◆ **THE TASK**:
Given the records below, the lines starting at the line with "Task: Click into" and ending at the line with "You are a GUI" should be output exactly, both end lines kept and pictures left out.
------------------------------------------------------------
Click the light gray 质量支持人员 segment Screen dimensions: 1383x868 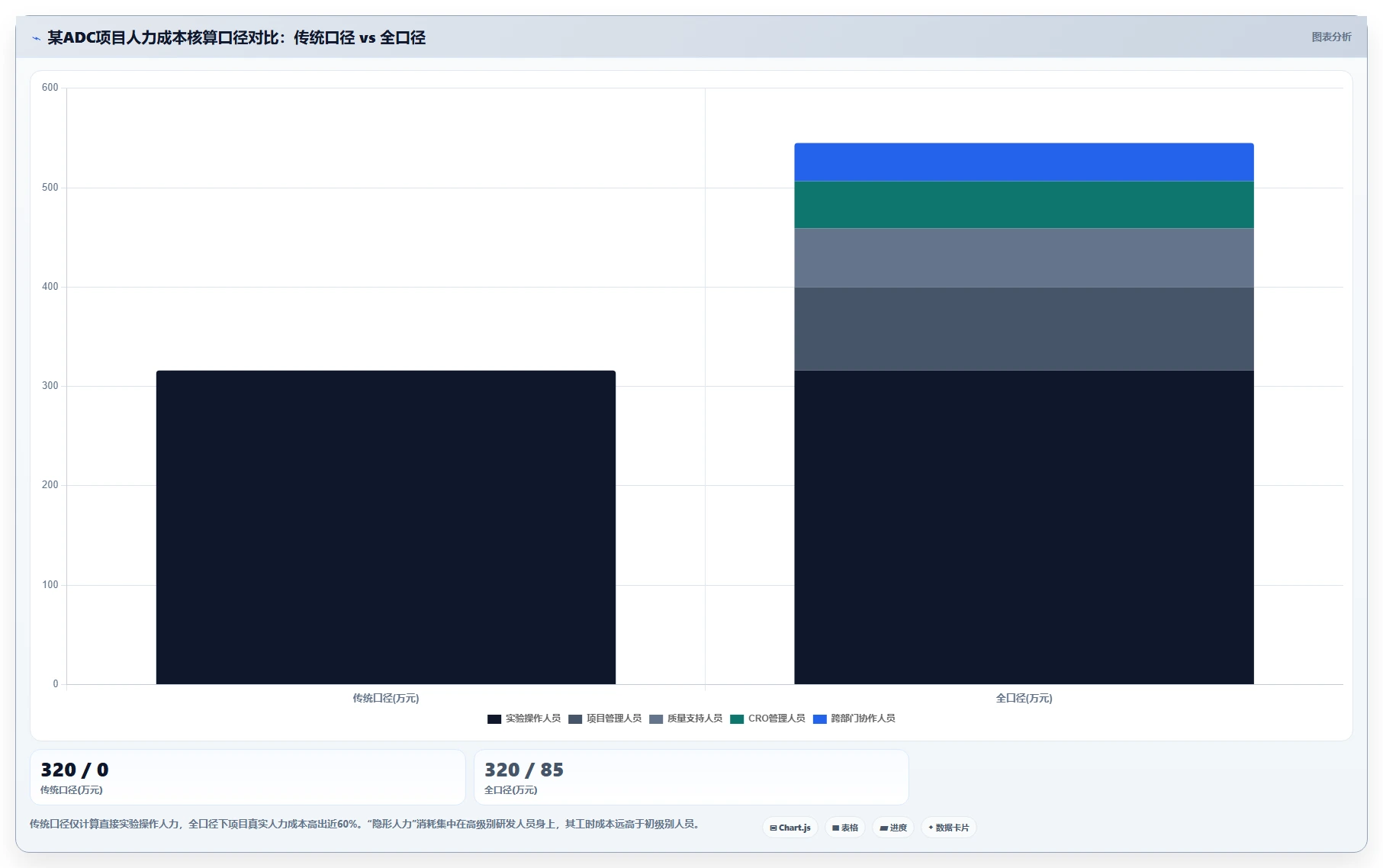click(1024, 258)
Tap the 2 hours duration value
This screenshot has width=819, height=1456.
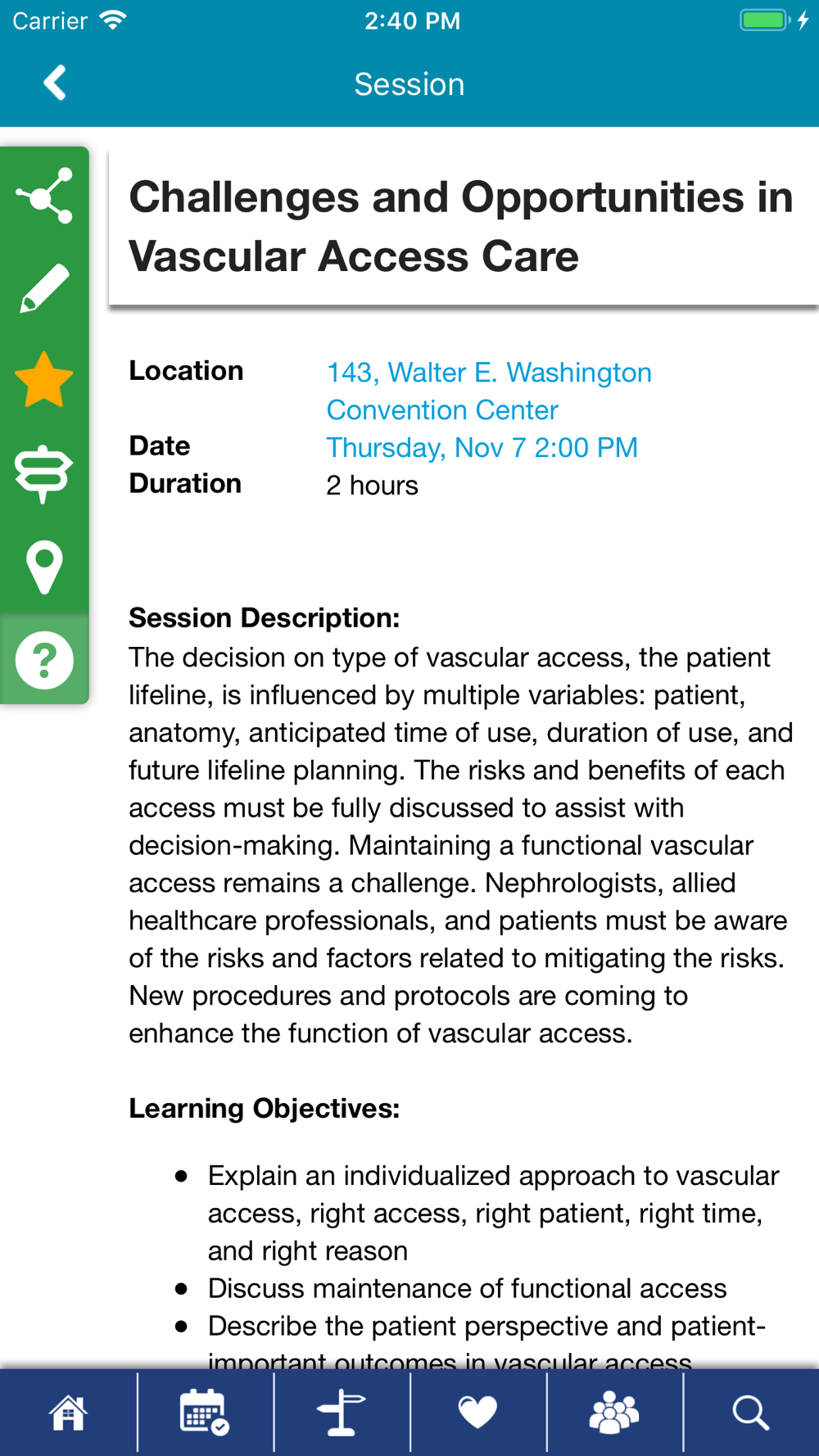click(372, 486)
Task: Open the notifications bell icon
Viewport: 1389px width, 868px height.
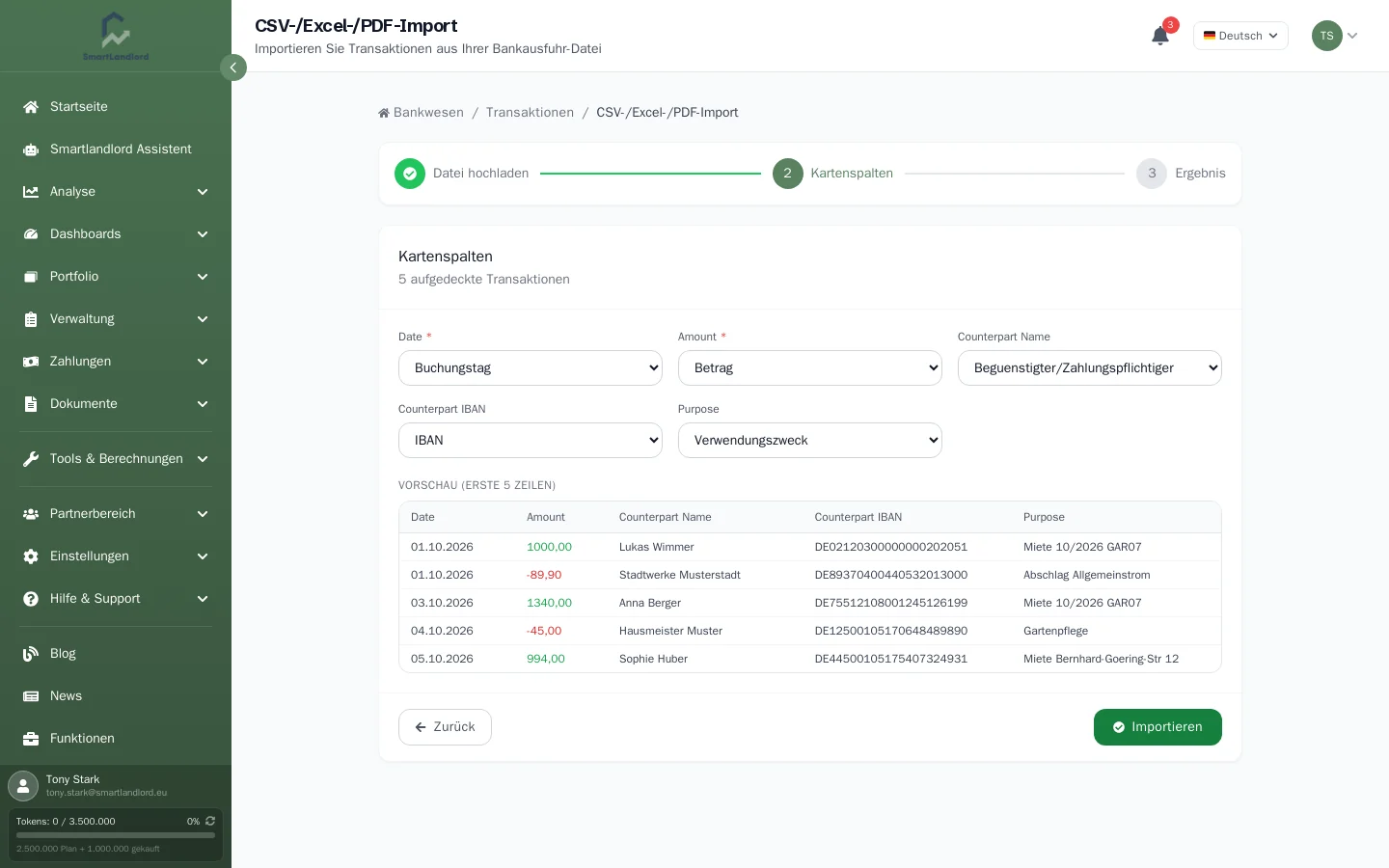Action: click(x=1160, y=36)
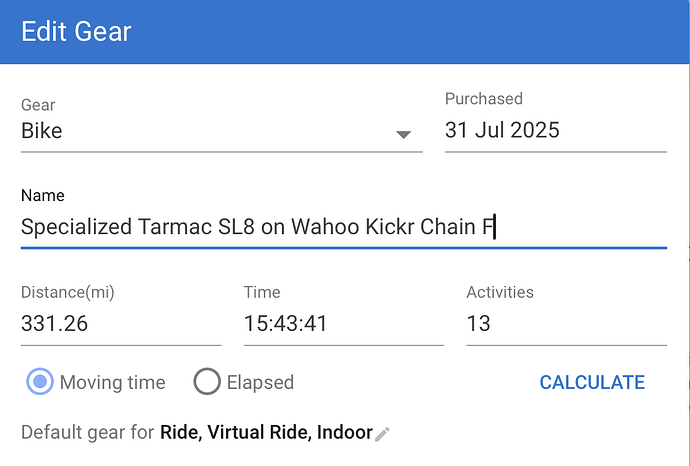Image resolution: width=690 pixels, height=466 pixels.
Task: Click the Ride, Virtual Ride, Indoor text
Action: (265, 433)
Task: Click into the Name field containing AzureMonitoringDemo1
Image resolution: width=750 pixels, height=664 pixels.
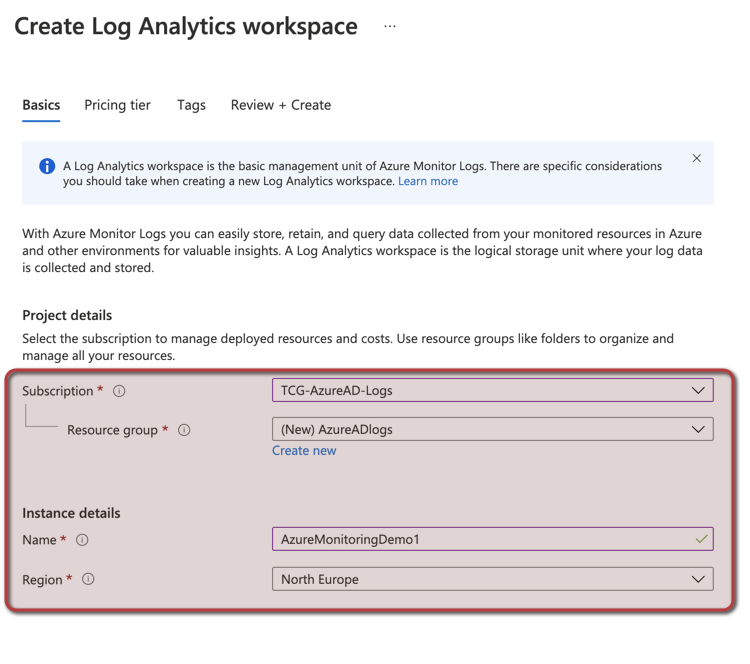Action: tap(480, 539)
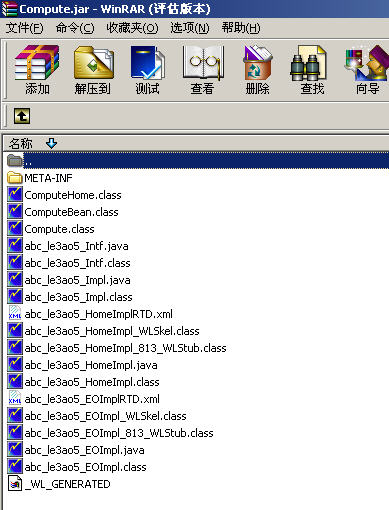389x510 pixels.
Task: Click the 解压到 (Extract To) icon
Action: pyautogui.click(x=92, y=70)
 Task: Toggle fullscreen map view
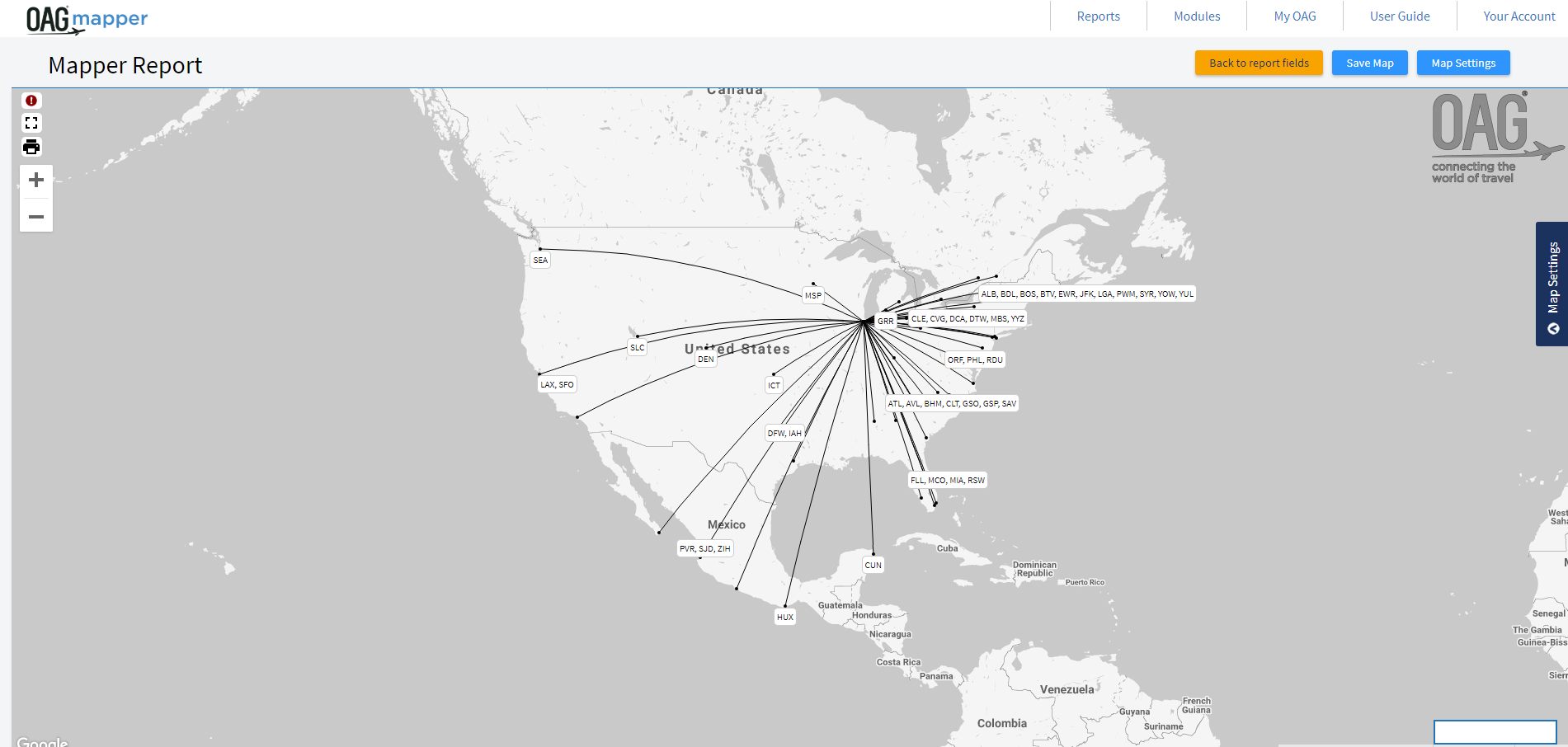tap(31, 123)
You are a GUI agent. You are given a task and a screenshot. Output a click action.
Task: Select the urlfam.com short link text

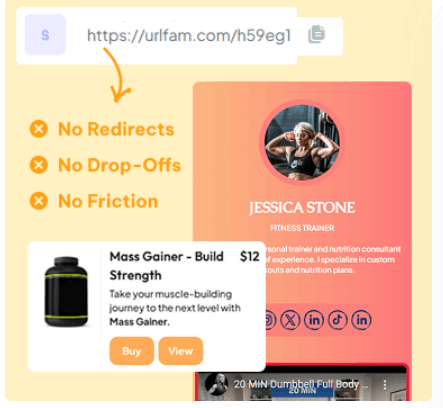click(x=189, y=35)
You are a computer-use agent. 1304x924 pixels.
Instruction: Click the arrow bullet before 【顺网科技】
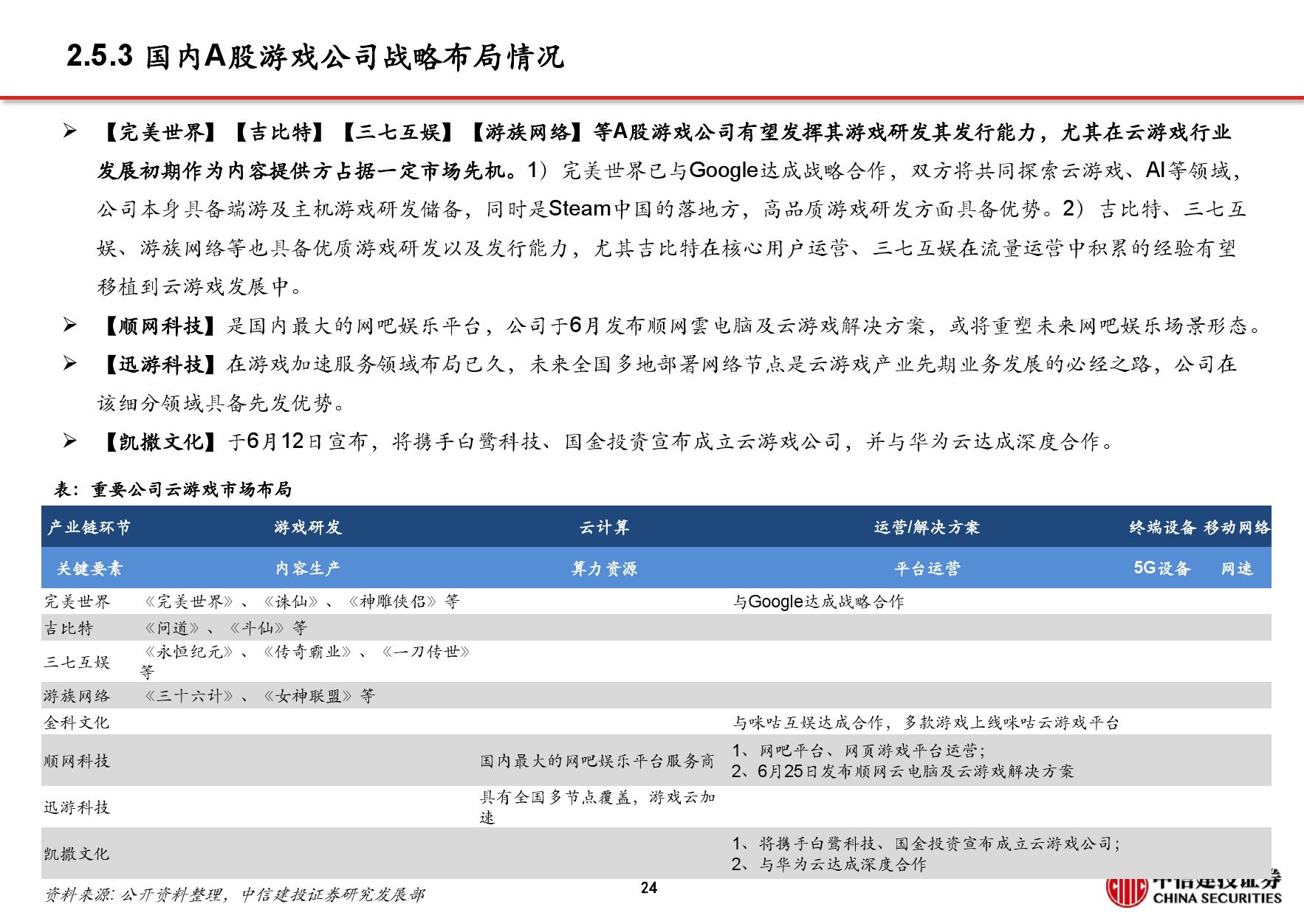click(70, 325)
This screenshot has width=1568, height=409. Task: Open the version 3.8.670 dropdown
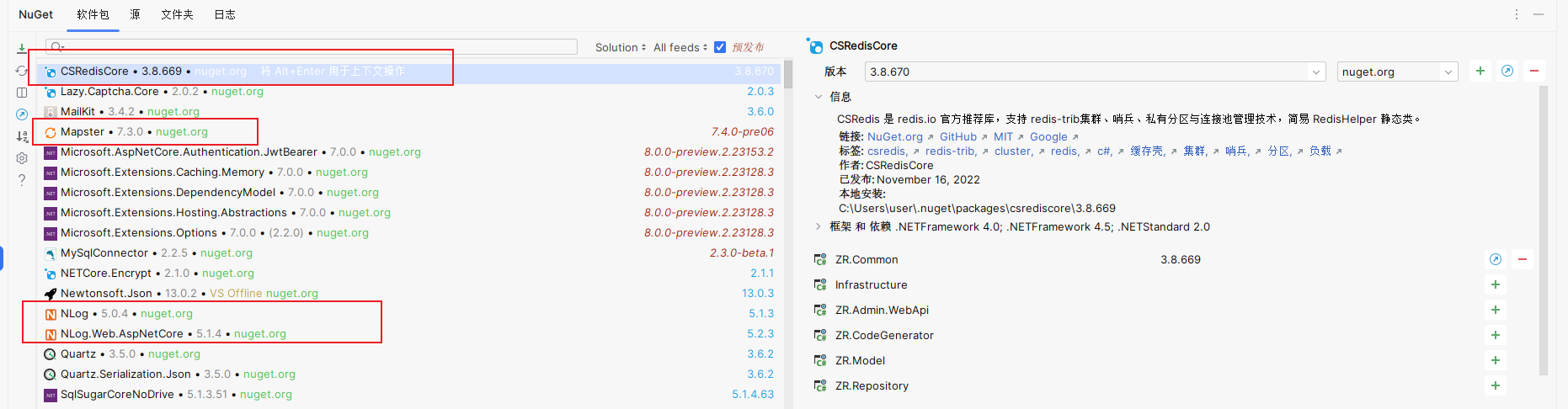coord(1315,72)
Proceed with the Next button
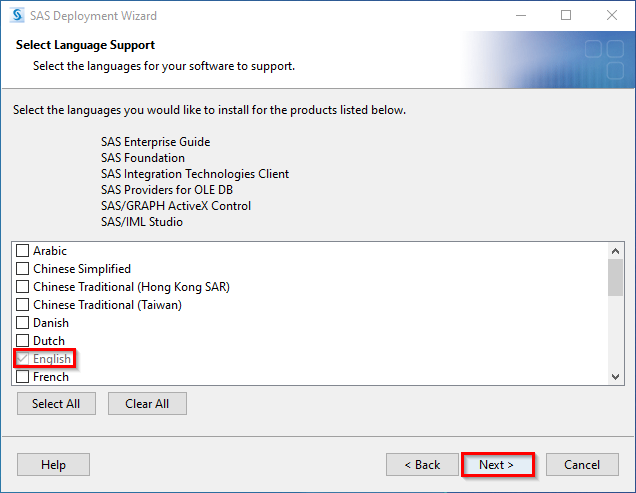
------------------------------------------------------------
◆ **FINISHED EXERCISE**:
Task: Click into the Name field containing AzureMonitoringDemo1
Image resolution: width=750 pixels, height=664 pixels.
Action: tap(480, 539)
389x510 pixels.
Task: Click the 解压到 (Extract To) icon
Action: pyautogui.click(x=92, y=70)
 Task: Toggle fullscreen map view
tap(31, 123)
You are a GUI agent. You are given a task and a screenshot. Output a click action.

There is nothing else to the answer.